You can lose value owning gold if you buy high and
sell lower, but you never lose it all. You could easily pick out a point in
any chart of the stock market where an investor could have bought and then
another time where you may have sold and lost money. There is no point to
this kind of example. Because it never speaks to an individual's overall
performance with their assets. They may have liquidated their stock at the
low price because they needed the cash to invest in a particular business or
real estate opportunity. All assets including gold have to be looked upon as
part of a strategy for the investor and not as independent pieces of life's
asset management puzzle.
#4. Gold is an Article of Faith,
Not Rational Investing
Some people denigrate gold to a relic of the past in
terms of its economic importance. The most recognized of today's detractors
is perhaps Nouriel Roubini, the famed NYU economist who repeats John Maynard
Keynes' cry of the 1930s that gold is a
"Barbarous Relic".
Still others go further, saying that choosing to own investment gold is
anti-social. The argument is that there is no
longer any need for gold as a form of exchange, nor as a store of value.

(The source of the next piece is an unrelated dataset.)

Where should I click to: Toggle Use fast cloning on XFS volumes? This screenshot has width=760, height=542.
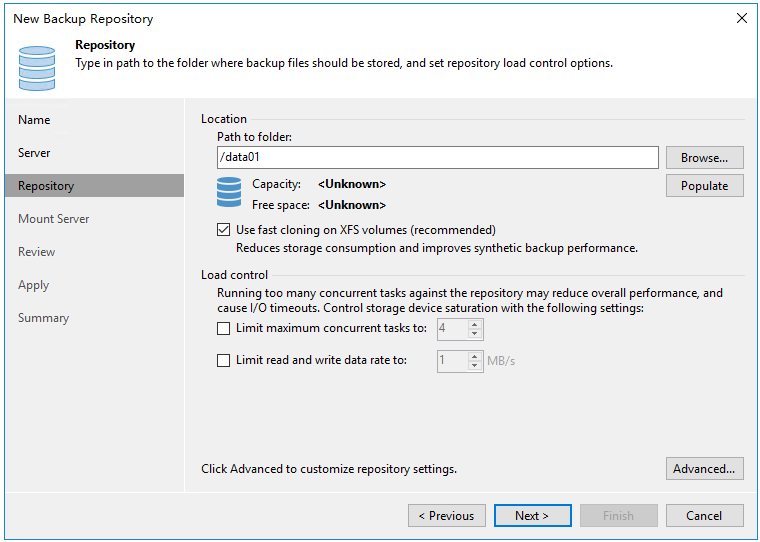pyautogui.click(x=224, y=230)
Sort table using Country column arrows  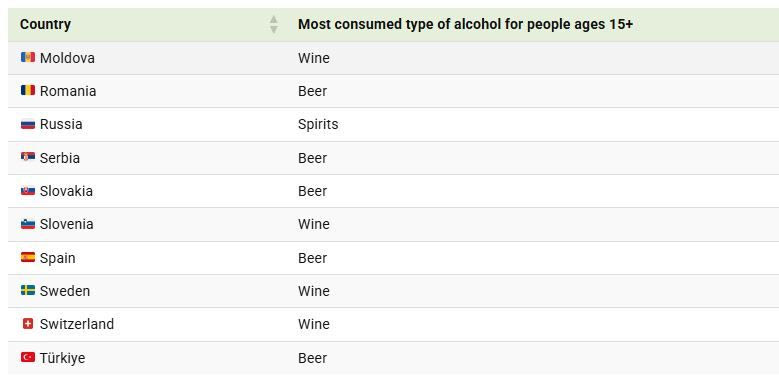(274, 24)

Governments and central banks have done away with the need for gold. Which is
why gold's only value today lies in the jewelry and electronics trades.

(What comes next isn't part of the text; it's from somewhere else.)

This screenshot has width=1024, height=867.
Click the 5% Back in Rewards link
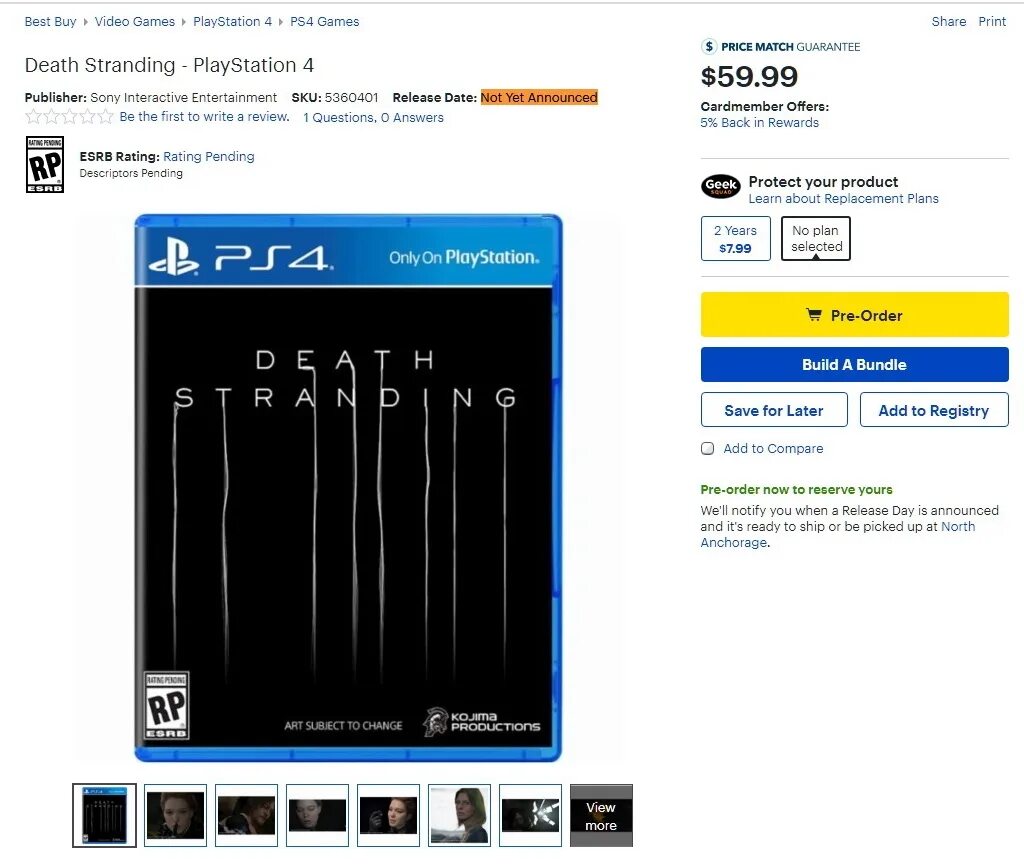click(x=759, y=123)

In addition, other analysts write about gold being a
faith-based investment and mock it as a
type of religion. There are certainly those that
invest on faith, and they can be loud, giving the impression that investors
in gold are extreme. But this can also be said about the defense of the US
Dollar. That currency in the end is only a piece of paper that has no other
use than that ascribed by the government. If you put fire to a dollar bill it
will turn to ashes and float away. But if you put fire to gold, at the right
temperature you get a liquid metal that not only is useful to the arts but
important in the electronics and high technology industries.
"We may one day become a great commercial and
flourishing nation," wrote George Washington, the first President of the
United States of America, on the subject of paper money in a letter to Jabez
Bowen, Rhode Island, on 9 January 1787. "But if in pursuit of the means
we should unfortunately stumble again on unfunded paper money or similar
species of fraud, we shall assuredly give a fatal stab to our credit in its
infancy.
"Paper money will invariably
operate in the body of politics as spirit liquors on the human body. They
prey on the vitals and ultimately destroy them."
It is difficult for those in power to try to
overcome this truth, embodied by all of recorded economic history. And it
becomes more ludicrous as governments also hold gold bullion in vast amounts.
The modern central banking system, now more than 100
years old, may seem to shape this perception. Yet in the last decade central
bankers themselves, albeit in Asia and other emerging economies, have been
significant buyers of the yellow metal. Western governments as a group have
stopped selling gold.
Why? Economic chaos causes distrust amongst
governments and central banks, leading those in power to seek out avenues to
strengthen their position with other parties. The position central banks look
for to strengthen their balance sheet and ensure their place in the global
economy is gold. The United States rose to dominance worldwide alongside its
dominant gold reserves. Now becoming a market economy, and hoping to become
the next big global economy, China is also building its central bank gold
reserves. It becomes obvious that gold has a very deep, very human value,
ascribed to it by history and by all major powers today.
Value isn't the same as price, of course. Which is
why, perhaps, gold investing remains such a mystery to some people.